En 2015, je tombais sous le charme de l’auteure, linguiste, et j’aimerais lui ajouter le titre de vulgarisatrice, Anne-Marie Beaudoin-Bégin (vous pouvez (re)lire l’article que j’ai écrit concernant son premier essai La langue rapaillée). C’est donc avec beaucoup d’enthousiasme et d’excitation que j’ai accepté d’écrire au sujet de son nouveau bouquin!
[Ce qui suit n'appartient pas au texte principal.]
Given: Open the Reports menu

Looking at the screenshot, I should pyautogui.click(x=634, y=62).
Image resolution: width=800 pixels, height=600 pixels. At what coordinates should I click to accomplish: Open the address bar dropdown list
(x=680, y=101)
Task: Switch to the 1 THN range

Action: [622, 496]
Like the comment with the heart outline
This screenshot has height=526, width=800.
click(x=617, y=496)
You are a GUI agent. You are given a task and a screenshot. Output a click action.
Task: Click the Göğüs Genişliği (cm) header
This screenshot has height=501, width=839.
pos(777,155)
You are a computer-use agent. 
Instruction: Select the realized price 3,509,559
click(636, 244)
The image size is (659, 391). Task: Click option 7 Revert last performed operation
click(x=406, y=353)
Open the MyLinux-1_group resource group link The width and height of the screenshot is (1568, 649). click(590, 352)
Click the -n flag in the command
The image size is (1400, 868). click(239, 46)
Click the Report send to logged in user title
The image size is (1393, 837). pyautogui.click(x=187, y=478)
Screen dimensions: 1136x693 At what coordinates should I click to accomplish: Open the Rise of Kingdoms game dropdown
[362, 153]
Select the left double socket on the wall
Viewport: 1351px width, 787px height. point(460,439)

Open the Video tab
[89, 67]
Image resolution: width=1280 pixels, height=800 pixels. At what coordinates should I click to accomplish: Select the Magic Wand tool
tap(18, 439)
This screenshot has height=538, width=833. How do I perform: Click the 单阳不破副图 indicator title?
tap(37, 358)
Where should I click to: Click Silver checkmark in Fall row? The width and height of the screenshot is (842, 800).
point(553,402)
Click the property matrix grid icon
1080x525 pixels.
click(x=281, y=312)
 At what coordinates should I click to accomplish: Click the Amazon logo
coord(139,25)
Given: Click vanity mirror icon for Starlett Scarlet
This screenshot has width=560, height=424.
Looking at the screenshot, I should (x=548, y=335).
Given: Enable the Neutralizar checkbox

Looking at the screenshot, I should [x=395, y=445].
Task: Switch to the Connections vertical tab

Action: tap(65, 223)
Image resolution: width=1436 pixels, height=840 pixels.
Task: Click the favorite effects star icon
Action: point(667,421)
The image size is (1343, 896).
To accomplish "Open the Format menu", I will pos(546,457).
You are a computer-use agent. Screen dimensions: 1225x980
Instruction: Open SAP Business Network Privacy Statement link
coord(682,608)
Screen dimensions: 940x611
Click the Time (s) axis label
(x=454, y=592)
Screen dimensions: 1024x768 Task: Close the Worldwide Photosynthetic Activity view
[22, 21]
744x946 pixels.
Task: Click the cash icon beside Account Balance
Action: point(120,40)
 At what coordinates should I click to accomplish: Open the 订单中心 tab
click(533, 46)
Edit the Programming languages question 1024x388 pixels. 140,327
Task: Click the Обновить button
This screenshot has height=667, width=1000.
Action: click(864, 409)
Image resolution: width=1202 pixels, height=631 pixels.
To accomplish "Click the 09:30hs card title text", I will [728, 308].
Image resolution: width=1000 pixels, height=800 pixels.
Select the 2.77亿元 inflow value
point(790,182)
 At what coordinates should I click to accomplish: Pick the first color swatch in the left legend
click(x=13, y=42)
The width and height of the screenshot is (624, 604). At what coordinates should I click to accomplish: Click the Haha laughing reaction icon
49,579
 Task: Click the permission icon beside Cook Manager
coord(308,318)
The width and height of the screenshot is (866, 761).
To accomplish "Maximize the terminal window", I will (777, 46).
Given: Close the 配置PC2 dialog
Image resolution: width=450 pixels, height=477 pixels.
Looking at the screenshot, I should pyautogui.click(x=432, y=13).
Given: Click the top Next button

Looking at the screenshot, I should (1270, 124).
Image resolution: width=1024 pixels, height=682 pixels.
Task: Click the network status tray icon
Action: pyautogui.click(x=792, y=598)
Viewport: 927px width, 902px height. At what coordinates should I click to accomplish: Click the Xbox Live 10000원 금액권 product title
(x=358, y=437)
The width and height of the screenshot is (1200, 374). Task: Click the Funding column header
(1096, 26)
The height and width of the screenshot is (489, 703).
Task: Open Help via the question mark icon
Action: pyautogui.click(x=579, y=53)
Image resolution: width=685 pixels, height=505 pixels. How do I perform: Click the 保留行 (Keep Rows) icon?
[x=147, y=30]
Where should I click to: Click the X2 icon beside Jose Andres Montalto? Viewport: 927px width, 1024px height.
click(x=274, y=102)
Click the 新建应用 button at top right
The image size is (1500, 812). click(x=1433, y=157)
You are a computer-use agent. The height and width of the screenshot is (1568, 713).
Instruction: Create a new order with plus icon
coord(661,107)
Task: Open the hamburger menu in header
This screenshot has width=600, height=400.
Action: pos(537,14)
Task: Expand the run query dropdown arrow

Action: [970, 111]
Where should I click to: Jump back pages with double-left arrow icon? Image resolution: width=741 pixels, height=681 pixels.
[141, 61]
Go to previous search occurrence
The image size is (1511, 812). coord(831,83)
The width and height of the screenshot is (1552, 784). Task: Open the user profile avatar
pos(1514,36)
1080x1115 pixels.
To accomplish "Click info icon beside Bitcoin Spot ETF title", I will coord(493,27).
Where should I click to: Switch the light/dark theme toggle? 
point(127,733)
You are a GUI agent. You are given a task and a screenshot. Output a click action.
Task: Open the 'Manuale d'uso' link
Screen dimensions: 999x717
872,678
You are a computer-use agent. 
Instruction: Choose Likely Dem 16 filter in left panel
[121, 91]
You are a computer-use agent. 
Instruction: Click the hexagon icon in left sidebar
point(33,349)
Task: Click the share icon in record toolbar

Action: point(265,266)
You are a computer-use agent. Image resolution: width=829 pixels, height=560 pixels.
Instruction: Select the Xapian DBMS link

Dans La langue affranchie : se raccommoder avec l’évolution linguistique, Beaudoin-Bégin poursuit sa mission d’encourager les Québécois à utiliser la langue française telle qu’ils la connaissent et à ne plus en avoir honte. Tout’qu’une mission, n’est-ce pas? Je vous promets que ce livre n’a rien de lourd, bien au contraire : on sort de chaque chapitre avec l’envie de crier « Je parle le français-québécois! »… Mais comme je lis principalement dans le métro, je me garde une p’tite gêne.
Les facteurs d’évolution
Plusieurs chapitres sont consacrés à l’Histoire de la langue française, à son évolution et surtout aux différents facteurs qui influencent une langue (peu importe laquelle). Anne-Marie Beaudoin-Bégin explique avec précision comment ces différents aspects ont affecté notre langue, non pas dans les dernières années, mais bien dans les siècles passés. Ces facteurs sont l’économie linguistique (raccourcir les mots pour sauver du temps), le changement dans le milieu (les gens de différentes régions utilisent des expressions différentes), les contacts sociaux (l’influence d’une autre langue et l’intégration de mots extérieurs) et les interventions humaines (éducation, application de règles strictes). Chacun est accompagné d’exemples réels qui se sont produits à différents moments de l’Histoire.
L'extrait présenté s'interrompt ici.